靶向调控RNA结合蛋白HuR在肥胖相关性勃起功能障碍中的治疗作用及其机制研究

The prevalence of obesity-associated erectile dysfunction is high, and the pathogenesis has not yet been well elucidated. Patients with OAED often have a poor response to first-line PDE5 inhibitors. Exploring the mechanisms and developing new treatment modalities is the main direction of current researches. Previous studies by applicants have shown that abnormal lipid accumulation in cavernosal smooth muscle plays a vital role in the development of ED. Excessive lipids can cause smooth muscle cell damage and diastolic dysfunction leading to ED. HuR is one of the most widely studied RNA-binding proteins. HuR is involved in the process of relaxing blood vessels and regulating lipid metabolism. Our preliminary results showed that HuR expression was decreased in obese ED rats, and the downstream smooth muscle relaxation and lipid metabolism pathway were impaired. Up-regulation of its expression promoted smooth muscle relaxation and improved lipid metabolism. The current project intends to use the all-in-one CRISPR/CjCas9 system carried by AAV, a more efficient and convenient in vivo treatment, to locally up-regulate the HuR gene through the injection into the penis, thereby activating the sGC-cGMP pathway and regulating lipid metabolism. In order to improve smooth muscle relaxation while reducing intracellular lipid deposition. This could be a long-term therapy for OAED. At the same time, we aim to explore the possible mechanisms underlining therapeutic method and provide theoretical bases for the development of obesity-associated ED drug targets.

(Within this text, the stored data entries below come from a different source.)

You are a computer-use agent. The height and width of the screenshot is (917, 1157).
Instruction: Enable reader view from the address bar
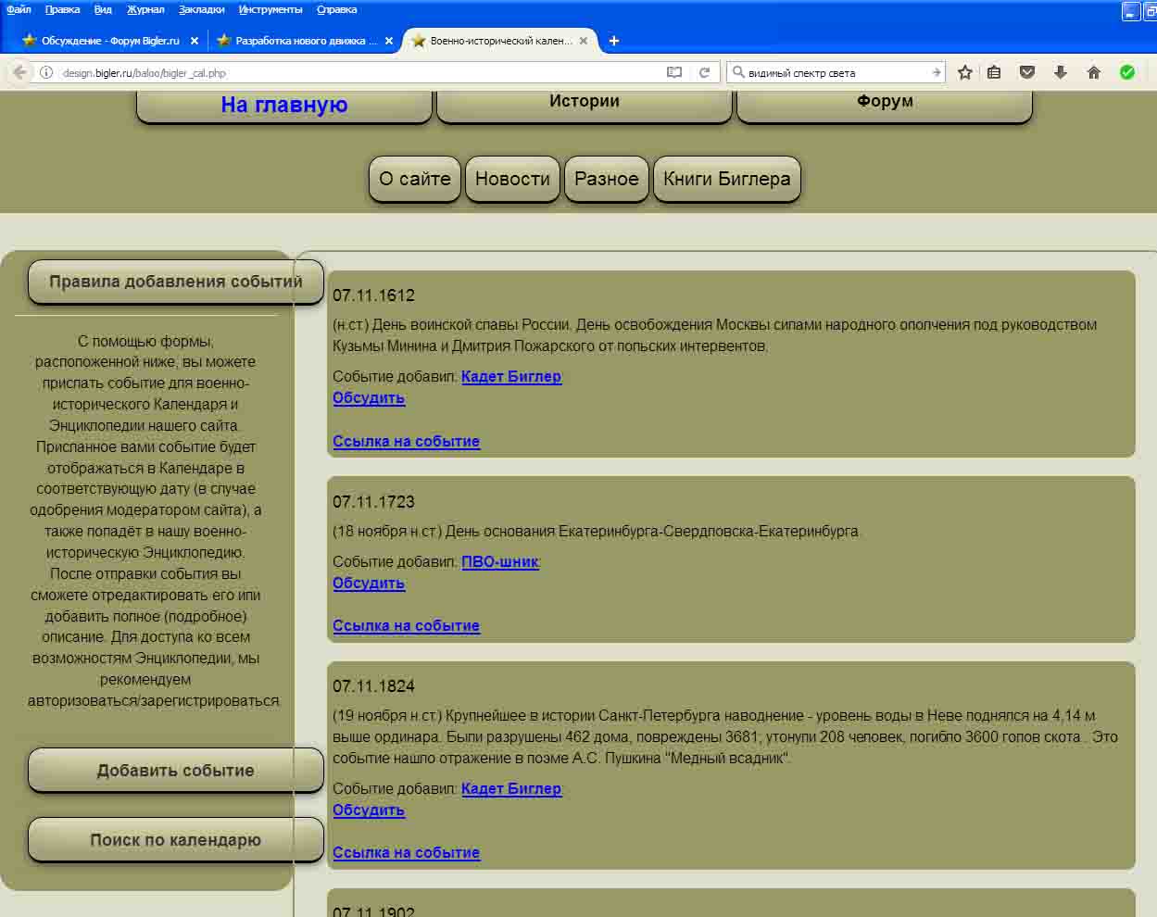click(674, 72)
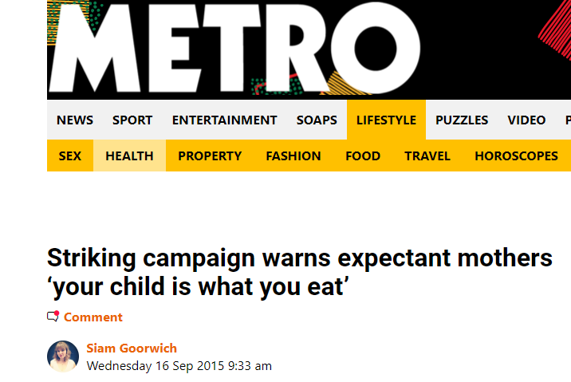Open the Horoscopes subcategory

coord(516,156)
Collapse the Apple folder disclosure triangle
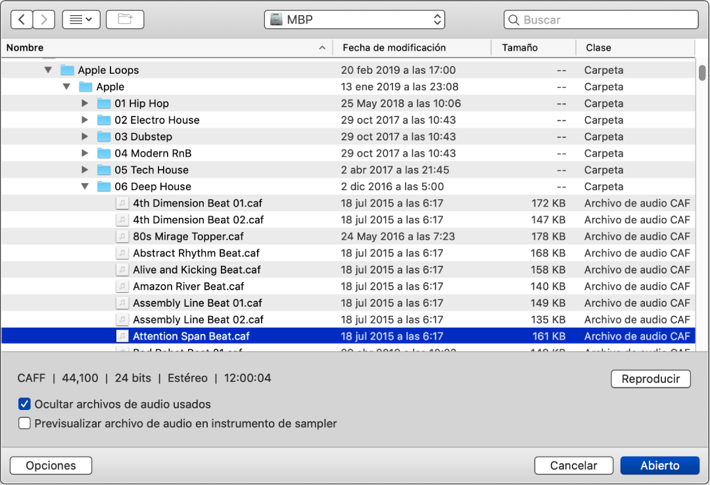 pyautogui.click(x=66, y=86)
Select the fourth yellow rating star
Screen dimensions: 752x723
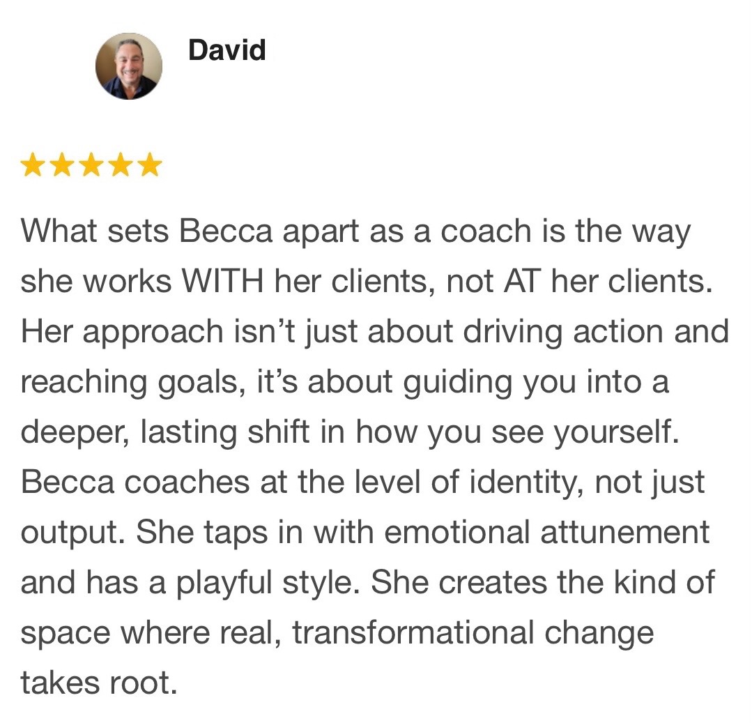(x=121, y=165)
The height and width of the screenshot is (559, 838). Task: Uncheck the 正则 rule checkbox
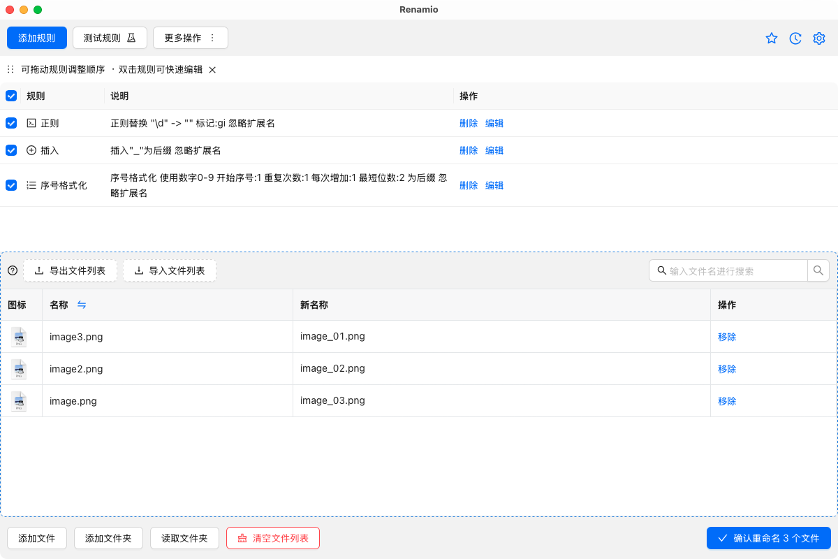coord(11,123)
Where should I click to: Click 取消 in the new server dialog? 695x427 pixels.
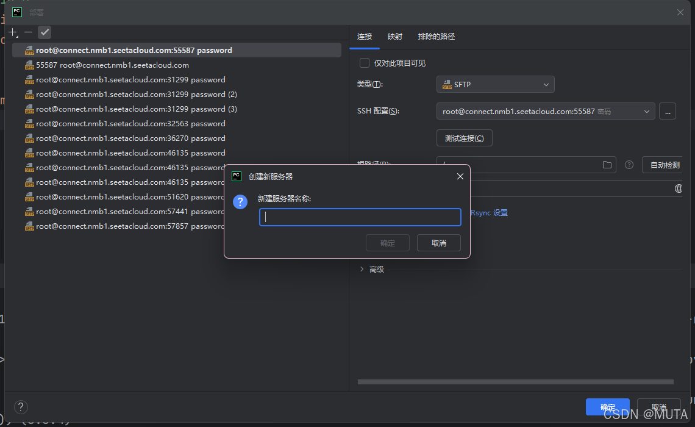coord(438,243)
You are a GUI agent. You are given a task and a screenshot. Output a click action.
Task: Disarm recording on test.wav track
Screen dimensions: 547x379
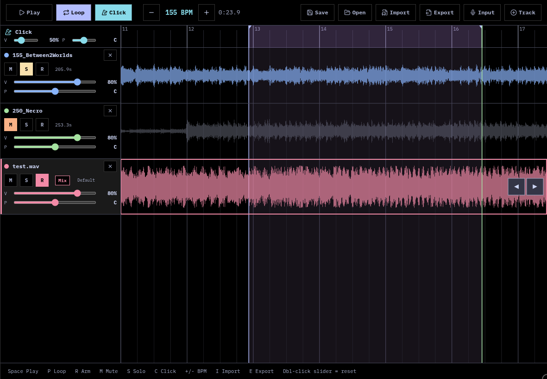coord(42,180)
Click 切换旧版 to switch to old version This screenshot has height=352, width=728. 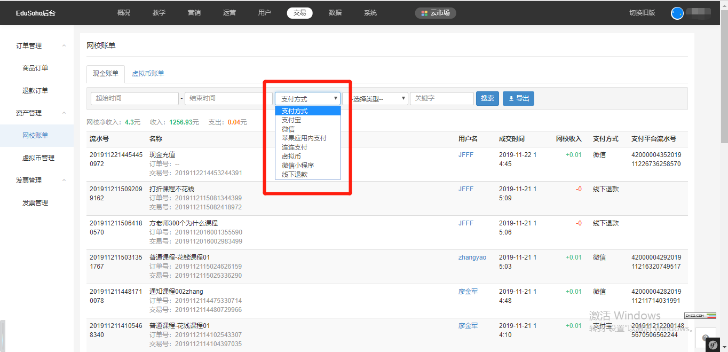[642, 13]
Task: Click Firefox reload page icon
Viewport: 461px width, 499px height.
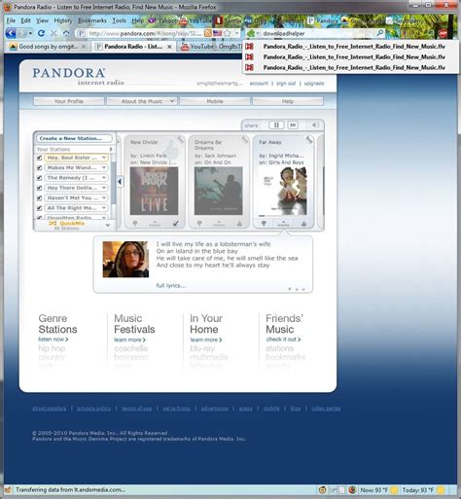Action: [x=41, y=33]
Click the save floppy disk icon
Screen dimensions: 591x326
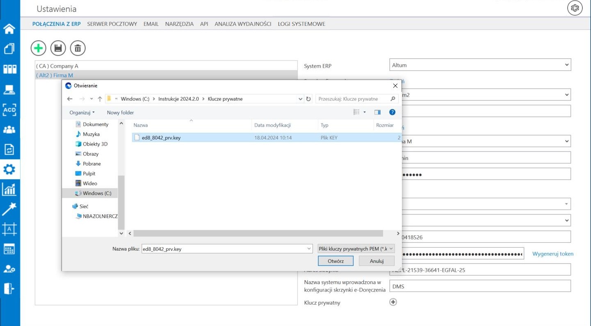[x=58, y=48]
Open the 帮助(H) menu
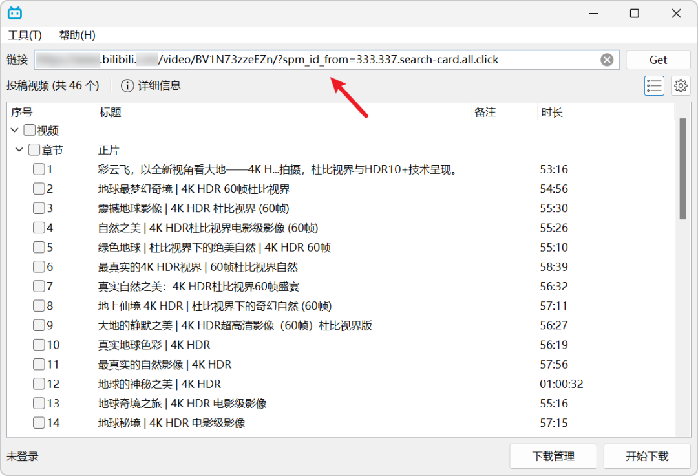698x476 pixels. (x=77, y=35)
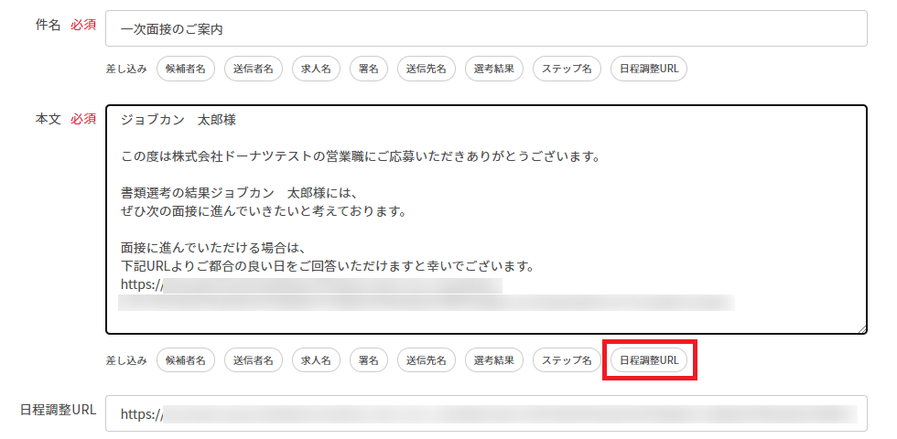The height and width of the screenshot is (439, 897).
Task: Click inside the 本文 body text area
Action: point(485,220)
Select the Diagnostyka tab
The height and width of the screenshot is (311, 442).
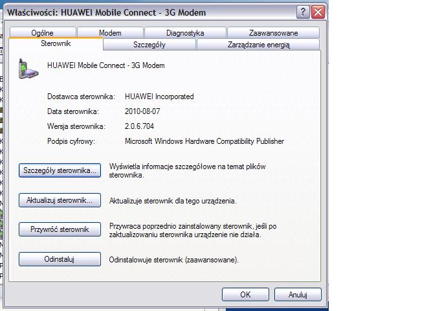pyautogui.click(x=185, y=33)
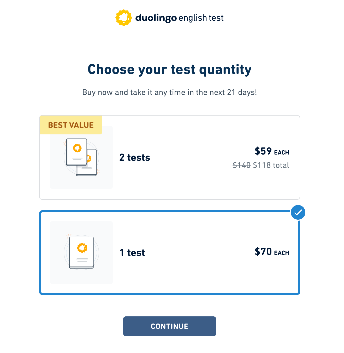The image size is (344, 353).
Task: Click the struck-through $140 price
Action: [242, 165]
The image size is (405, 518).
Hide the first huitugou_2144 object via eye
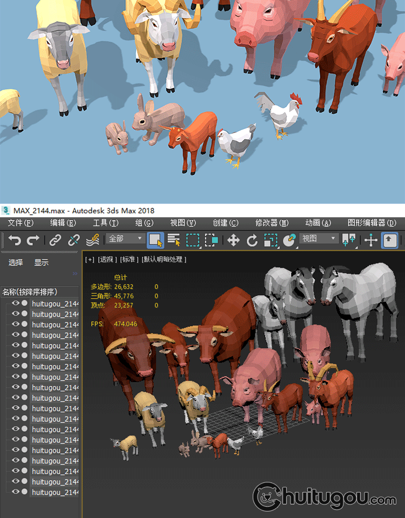pos(16,303)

肥胖相关性勃起功能障碍发病率高，发病机制尚未阐明，药物效果欠佳，探索发病机制、开发新的治疗方法是目前研究的主要方向。申请者先前研究表明海绵体平滑肌中脂质异常沉积在ED发病中起重要作用，过多的脂质可导致平滑肌细胞损伤、舒张功能下降而导致ED。HuR是目前研究最为广泛的RNA结合蛋白之一，文献报道HuR参与舒张血管、调节脂质代谢等过程。我们的预实验结果表明肥胖性ED大鼠HuR表达降低，其下游平滑肌舒张、脂质代谢通路受损，通过上调其表达可促进平滑肌舒张，改善脂质代谢。本项目拟利用AAV搭载的一体化CRISPR/CjCas9体系——这一更加高效便捷的在体治疗手段，通过阴茎局部注射，靶向上调HuR基因，从而激活sGC-cGMP通路及调控脂质代谢过程中的关键基因，改善平滑肌舒张功能的同时减少细胞内脂质沉积，以达到长效治疗肥胖性ED的目的。同时探讨其中可能的机制，为开发肥胖ED药物靶点提供理论基础。

海绵体平滑肌中脂质异常沉积在ED发病中起重要作用，过多的脂质可导致平滑肌细胞损伤、舒张功能下降而导致ED。项目组构建了肥胖性ED大鼠模型，通过海绵体测压评估大鼠的勃起功能，并应用免疫荧光、Western Blot、Realtime-PCR等方法验证了在肥胖型ED大鼠模型阴茎组织中，HuR表达降低，且下游平滑肌舒张、脂质代谢通路受损。随后，项目组设计了一套慢病毒搭载的一体化CRISPR-Cas9体系，使用WB、PCR等方法检测靶向上调阴茎海绵体平滑肌HuR对sGC-cGMP和CPT1B-FAO相关通路sGC各个亚基，CPT1B关键分子表达量的改变。再次构建肥胖型ED大鼠模型，通过海绵体测压证实造模成功后，将过表达HuR的病毒注射于阴茎局部。实验证实，靶向上调HuR基因可激活sGC-cGMP通路及调控脂质代谢过程中的关键基因，改善平滑肌舒张功能的同时能够减少阴茎内脂质沉积。本项目初步探讨了靶向调控HuR在治疗ED中的作用机制，为开发肥胖相关性ED药物靶点提供理论基础。